Zweitwohnsitzer bald ohne zweite Stimme
Bislang dürfen Zweitwohnsitzer in allen Orten an der Gemeinderatswahl teilnehmen, an denen sie gemeldet sind. Und auch Wiener dürfen den Nö. Landtag wählen, wenn sie hier ein Haus besitzen. Doch das könnte sich nun ändern. Künftig muss man den „wirtschaftlichen, beruflichen oder gesellschaftlichen Mittelpunkt“ seines Lebens in Niederösterreich haben, um hier seine Stimme abgeben zu dürfen. Die Krux dabei: Am Ende entscheidet der Bürgermeister, denn zwangsläufig ist das Stimmrecht nicht weg. Die Bezirksblätter haben sich das Prozedere am Beispiel Wolkersdorf mal angesehen.
Kontrolle
"Die Briefe werden gerade vorbereitet", bestätigt Wolkersdorfs Ortschefin Anna Steindl die Umsetzung der Vorgaben. Die Begeisterung hält sich in Grenzen, ist doch ein erheblicher Aufwand damit verbunden. Schließlich müssen alle Zweitwohnsitzer, egal ob sie das Wählerevidenzblatt nun ausfüllen oder nicht, kontrolliert werden. Liegen Gründe vor, Personen aus der Liste zu streichen, werden diese schriftlich informiert.
Dagegen kann der Zweitwohnsitzer ein Berufungsverfahren anstrengen, erklärt Peter Anerinhof von der Abteilung für Staatsbürgerschaft und Wahl des Landes Niederösterreich. Bei besagten Gründen handle es sich weiters nicht um neue Kriterien und ein entsprechender Erlass samt umfassender Schulung der Gemeindemitarbeiter und Amtsträger sei bereits im Juli an die Gemeinden ergangen.

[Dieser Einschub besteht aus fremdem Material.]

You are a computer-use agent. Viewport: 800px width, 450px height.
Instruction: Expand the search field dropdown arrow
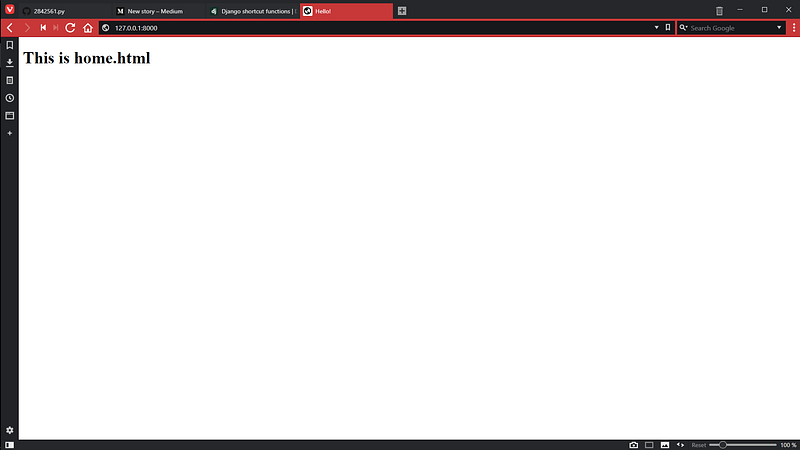pyautogui.click(x=779, y=28)
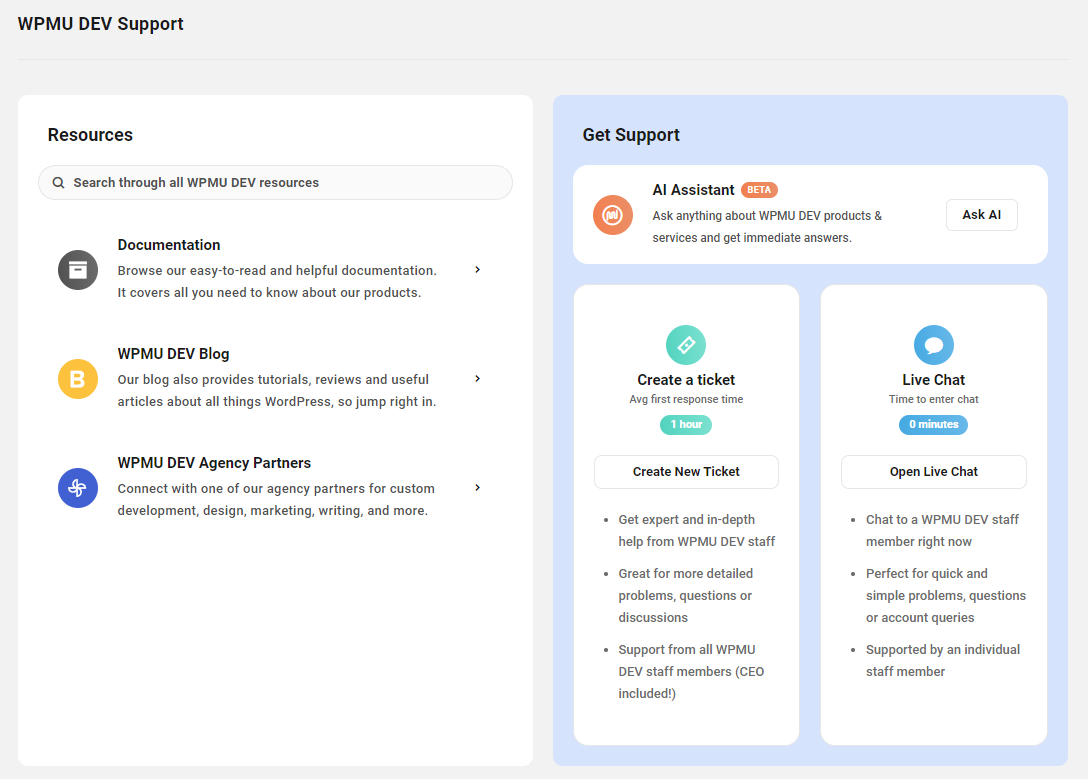Expand the Documentation chevron arrow
Screen dimensions: 1088x779
[477, 269]
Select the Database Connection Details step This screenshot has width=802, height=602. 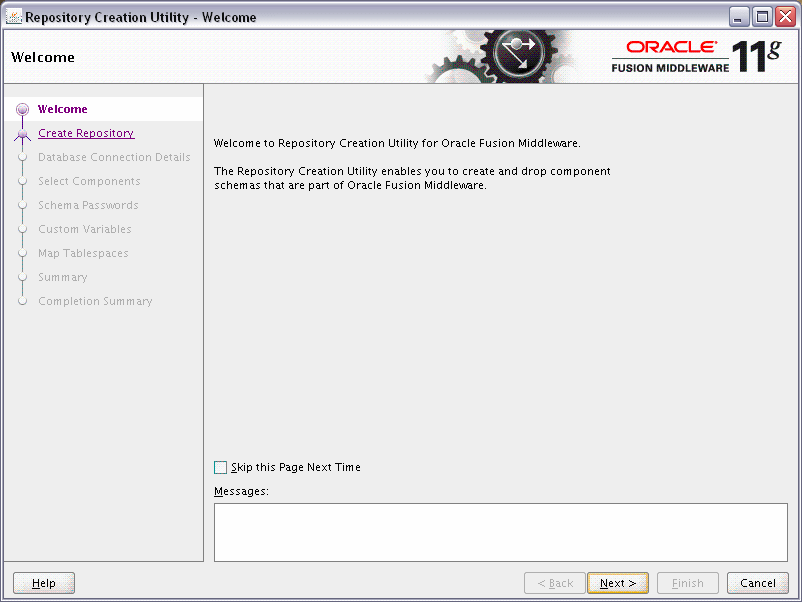[113, 157]
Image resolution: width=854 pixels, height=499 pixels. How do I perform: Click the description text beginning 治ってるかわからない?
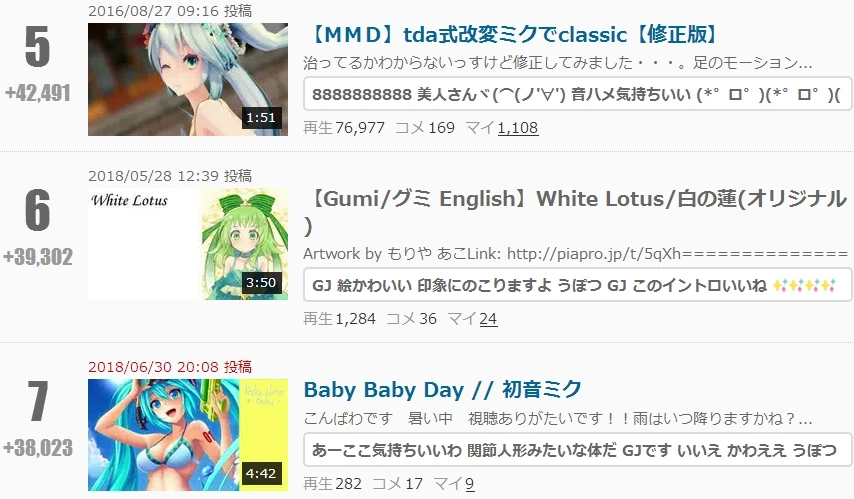point(558,63)
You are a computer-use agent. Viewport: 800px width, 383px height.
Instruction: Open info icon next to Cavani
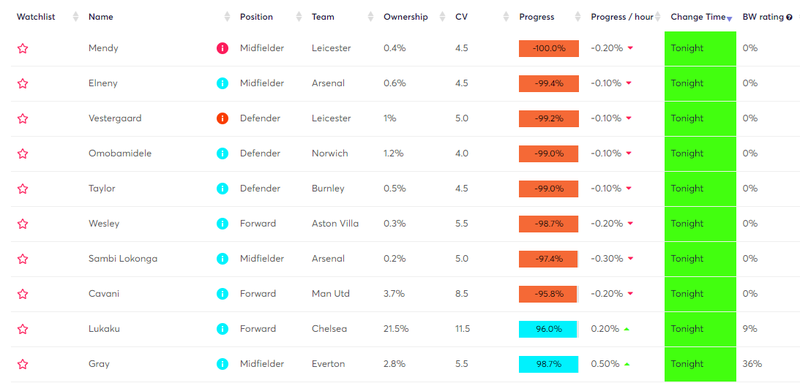pos(222,294)
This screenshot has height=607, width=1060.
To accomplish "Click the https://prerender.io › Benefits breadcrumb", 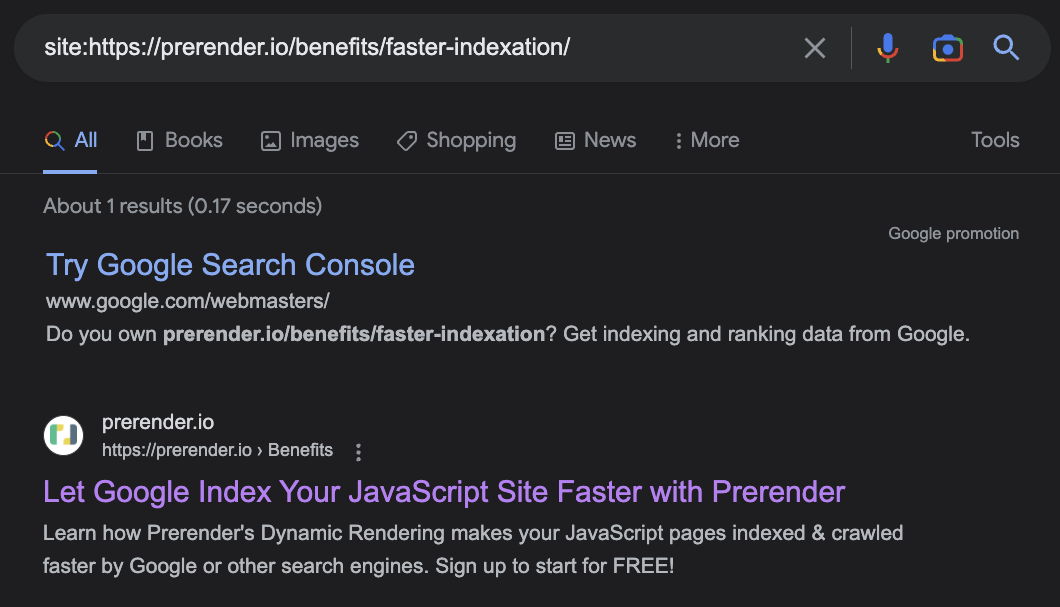I will click(x=217, y=450).

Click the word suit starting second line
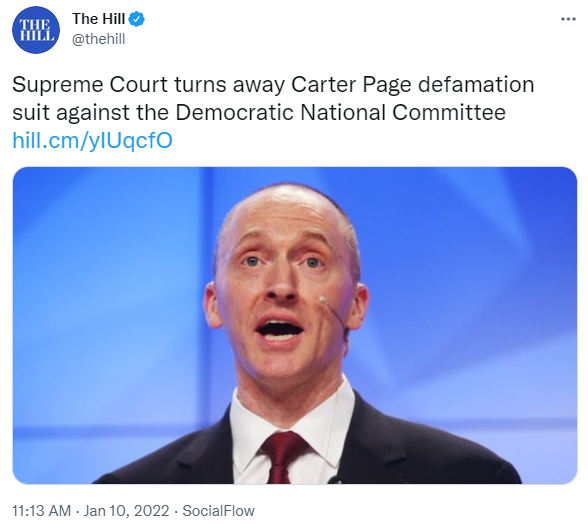pos(31,112)
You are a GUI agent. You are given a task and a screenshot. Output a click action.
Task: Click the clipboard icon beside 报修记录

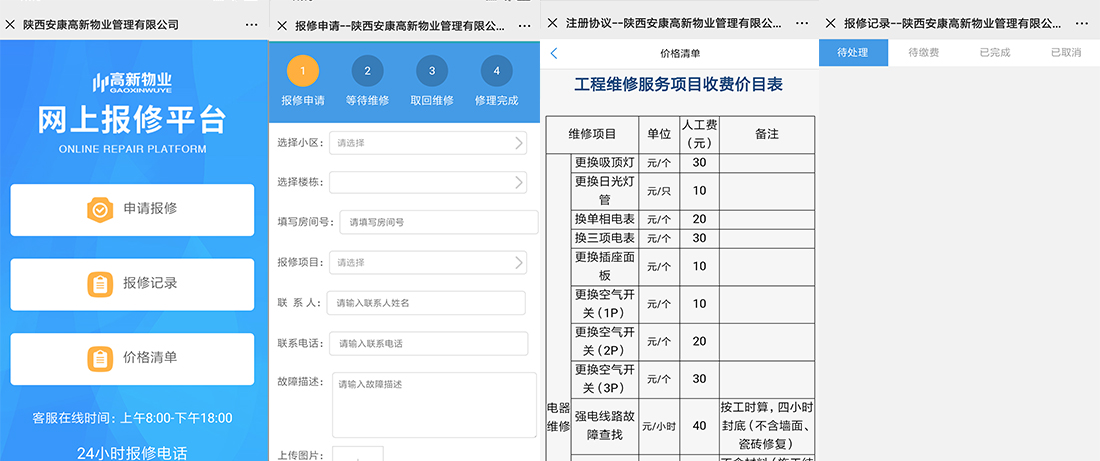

Ganz angekommen sind die Informationen dort aber nicht. Nachfragen über das Prozedere in mehreren Amtsstuben bringen unterschiedliche Ergebnisse. Einig ist man sich im Ärger.
Persönlichkeitsrechte
Umweltgemeinderätin Susanne Gruber ist empört über diesen Eingriff in die höchstpersönlichen Lebensbereiche der Menschen: "Ich halte das für demokratiepolitisch sehr bedenklich, wenn ich erst ein Naheverhältnis angeben muss, um wählen zu dürfen." Die Grüne Gemeinderätin fordert transparente und nachvollziehbare Kriterien, nach denen das Wahlrecht erteilt wird, anstatt willkürlicher Einzelentscheidungen.
Gegencheck
Es empfiehlt sich jedenfalls, Einsicht in die Wählerevidenz zu nehmen und gegebenenfalls Einspruch zu erheben, will man seine Bürgerpflicht ernst nehmen.
Ausschließungsgründe
Nö. Gemeinderatswahlordnung 1994, Auszug: § 18 Wählerverzeichnis
Ein ordentlicher Wohnsitz gilt insbesondere dann nicht als begründet, wenn der Aufenthalt
a) bloß der Erholung oder Wiederherstellung der Gesundheit dient,
b) lediglich zu Urlaubszwecken gewählt wurde oder
c) aus anderen Gründen offensichtlich nur vorübergehend ist; Gleiches gilt, wenn die Begründung des ordentlichen Wohnsitzes nur auf Eigentum oder Besitz an Baulichkeiten oder Liegenschaften gestützt werden kann.